The database is ~500Mo, each update adds up ~250Ko.
Issue:
I deliver every updated versions of the database and would like to reduce the size of the data transferred. In other words, I would like to transfer only the updated content (through a kind of patch).
The sqldiff.exe utility program could be used for that, nevertheless, it requires to create a local copy of the database every time I update it.
Question:
Is there a way, using Python (through the DB-API 2.0 interface or using other ways in Python), to generate this kind of patch while updating the database?
First thoughts:
Wouldn't it be possible to write a patch (e.g. a list of actions to be done to update the database) based on the cursor before/while performing the commit?
import sqlite3
# Open database
conn = sqlite3.connect('mydb.db')
cur = conn.cursor()
# Insert/Update data
new_data = 3.14
cur.execute('INSERT INTO mytable VALUES (?)', (new_data,))

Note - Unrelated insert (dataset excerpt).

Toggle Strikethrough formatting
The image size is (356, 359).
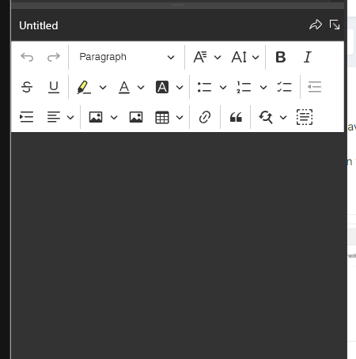[27, 87]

# KEEP TRACK & Save (commit) the changes
conn.dump_planned_actions() # ?????
conn.commit()
conn.close()
The following snippet shows the workaround I found.
It relies on the Sqlite3 method set_trace_callback
to log all the SQL statements sent and executescript
to apply these statements.
import sqlite3
class DBTraceCallbackHandler(object):
"""Class handling callbacks in order to log sql statements history."""
def __init__(self):
self.sql_statements = []
def instance_handler(self, event):
self.sql_statements.append(str(event))
def database_modification(cursor):
# user-defined
pass
def create_patch(db_path):
# Openning connection
conn = sqlite3.connect(db_path)
c = conn.cursor()
# Start tracing sql
callback_handler = DBTraceCallbackHandler()
conn.set_trace_callback(callback_handler.instance_handler)
# Modification of database
database_modification(c)
# End of modification of database
conn.commit()
c.close()
# Generating the patch - selecting sql statements that modify the db
idx_rm = []
for idx, sql_statement in enumerate(callback_handler.sql_statements):
if not any([sql_statement.startswith(kw) for kw in ['UPDATE', 'INSERT', 'CREATE']]):
idx_rm.append(idx)
for idx in sorted(idx_rm, reverse=True):
del callback_handler.sql_statements[idx]
return ';\n'.join(callback_handler.sql_statements) + ';\n'
def apply_patch(db_path, sql_script):
# Openning connection
conn = sqlite3.connect(db_path)
c = conn.cursor()
# Modification of database - apply sql script
c.executescript(sql_script)
# End of modification of database
conn.commit()
c.close()